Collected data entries
- Opening Delimiter -
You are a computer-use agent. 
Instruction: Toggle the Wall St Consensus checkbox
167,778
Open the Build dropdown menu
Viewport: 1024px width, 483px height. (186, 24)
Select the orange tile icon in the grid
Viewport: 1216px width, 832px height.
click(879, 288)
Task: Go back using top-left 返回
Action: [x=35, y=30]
- Closing Delimiter -
WORK ITEM — Set down each entry again, exactly as written.

SOLVED EXERCISE —
You are a computer-use agent. 
Instruction: Toggle the Wall St Consensus checkbox
167,778
Open the Build dropdown menu
Viewport: 1024px width, 483px height. (186, 24)
Select the orange tile icon in the grid
Viewport: 1216px width, 832px height.
click(879, 288)
Task: Go back using top-left 返回
Action: [x=35, y=30]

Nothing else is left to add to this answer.